Data shown>
----

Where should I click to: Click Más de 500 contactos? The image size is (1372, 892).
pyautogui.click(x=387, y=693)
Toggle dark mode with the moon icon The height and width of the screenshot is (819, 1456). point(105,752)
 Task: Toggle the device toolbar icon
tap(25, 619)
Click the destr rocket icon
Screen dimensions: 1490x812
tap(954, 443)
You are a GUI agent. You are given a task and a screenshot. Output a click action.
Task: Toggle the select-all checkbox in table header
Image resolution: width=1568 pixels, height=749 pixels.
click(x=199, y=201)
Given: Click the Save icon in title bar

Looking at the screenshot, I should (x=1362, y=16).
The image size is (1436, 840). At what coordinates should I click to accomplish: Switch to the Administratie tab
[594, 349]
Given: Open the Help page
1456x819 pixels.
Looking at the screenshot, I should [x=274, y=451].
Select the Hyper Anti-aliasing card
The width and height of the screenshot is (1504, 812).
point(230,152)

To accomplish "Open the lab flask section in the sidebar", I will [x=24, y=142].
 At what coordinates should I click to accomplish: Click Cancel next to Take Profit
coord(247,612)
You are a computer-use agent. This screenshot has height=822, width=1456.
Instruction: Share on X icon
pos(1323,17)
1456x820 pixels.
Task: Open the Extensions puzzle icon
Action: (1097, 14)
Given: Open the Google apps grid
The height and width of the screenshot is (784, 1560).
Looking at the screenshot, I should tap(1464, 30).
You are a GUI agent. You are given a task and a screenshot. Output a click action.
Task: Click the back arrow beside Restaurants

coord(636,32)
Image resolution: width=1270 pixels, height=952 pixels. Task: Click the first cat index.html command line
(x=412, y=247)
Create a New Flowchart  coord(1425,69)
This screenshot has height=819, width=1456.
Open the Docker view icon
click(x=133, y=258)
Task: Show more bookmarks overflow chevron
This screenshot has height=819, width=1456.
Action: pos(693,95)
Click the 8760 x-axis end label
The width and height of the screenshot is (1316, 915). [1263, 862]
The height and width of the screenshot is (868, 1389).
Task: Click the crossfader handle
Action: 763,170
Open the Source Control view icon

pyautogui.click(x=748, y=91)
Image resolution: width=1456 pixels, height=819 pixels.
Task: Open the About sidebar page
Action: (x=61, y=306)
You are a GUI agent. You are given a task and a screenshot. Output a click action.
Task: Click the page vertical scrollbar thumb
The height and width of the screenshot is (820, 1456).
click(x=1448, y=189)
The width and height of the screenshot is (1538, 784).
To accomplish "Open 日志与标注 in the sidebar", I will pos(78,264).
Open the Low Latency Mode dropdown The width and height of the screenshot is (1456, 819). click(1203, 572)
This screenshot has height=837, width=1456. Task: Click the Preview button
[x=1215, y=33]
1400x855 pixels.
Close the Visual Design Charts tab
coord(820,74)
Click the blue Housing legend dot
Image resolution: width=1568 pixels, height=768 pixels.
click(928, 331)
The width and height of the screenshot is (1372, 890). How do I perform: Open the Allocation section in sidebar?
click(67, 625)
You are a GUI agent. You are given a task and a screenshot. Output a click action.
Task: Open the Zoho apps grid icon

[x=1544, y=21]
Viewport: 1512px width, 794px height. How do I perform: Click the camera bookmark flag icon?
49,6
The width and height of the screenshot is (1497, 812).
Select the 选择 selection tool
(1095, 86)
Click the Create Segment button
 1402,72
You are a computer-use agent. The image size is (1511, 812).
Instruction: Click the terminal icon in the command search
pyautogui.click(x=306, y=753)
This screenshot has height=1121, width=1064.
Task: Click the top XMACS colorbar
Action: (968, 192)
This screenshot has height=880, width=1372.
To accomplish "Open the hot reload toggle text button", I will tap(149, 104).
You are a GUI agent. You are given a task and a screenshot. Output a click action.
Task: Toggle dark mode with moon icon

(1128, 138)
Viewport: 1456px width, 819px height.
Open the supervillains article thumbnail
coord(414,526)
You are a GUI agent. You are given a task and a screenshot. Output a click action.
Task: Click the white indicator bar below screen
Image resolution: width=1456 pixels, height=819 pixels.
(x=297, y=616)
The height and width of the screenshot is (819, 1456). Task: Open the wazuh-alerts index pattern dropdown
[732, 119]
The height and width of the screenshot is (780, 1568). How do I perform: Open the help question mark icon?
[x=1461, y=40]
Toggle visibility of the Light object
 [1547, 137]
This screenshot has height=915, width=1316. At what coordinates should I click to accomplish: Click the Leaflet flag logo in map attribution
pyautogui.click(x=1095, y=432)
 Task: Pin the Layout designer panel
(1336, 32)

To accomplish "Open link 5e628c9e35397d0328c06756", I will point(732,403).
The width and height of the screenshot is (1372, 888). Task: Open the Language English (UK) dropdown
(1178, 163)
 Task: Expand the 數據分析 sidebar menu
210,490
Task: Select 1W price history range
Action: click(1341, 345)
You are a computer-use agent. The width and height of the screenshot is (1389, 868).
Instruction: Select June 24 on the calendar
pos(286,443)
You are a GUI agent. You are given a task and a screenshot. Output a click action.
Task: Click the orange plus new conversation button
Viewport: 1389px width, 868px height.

----

What to produce>
Every line containing the word "will" should be copied from the material.

Solution>
To accomplish "Open the lab flask section in the sidebar", I will [x=24, y=142].
To accomplish "Open 日志与标注 in the sidebar", I will pos(78,264).
To accomplish "Open the hot reload toggle text button", I will tap(149, 104).
To accomplish "Open link 5e628c9e35397d0328c06756", I will point(732,403).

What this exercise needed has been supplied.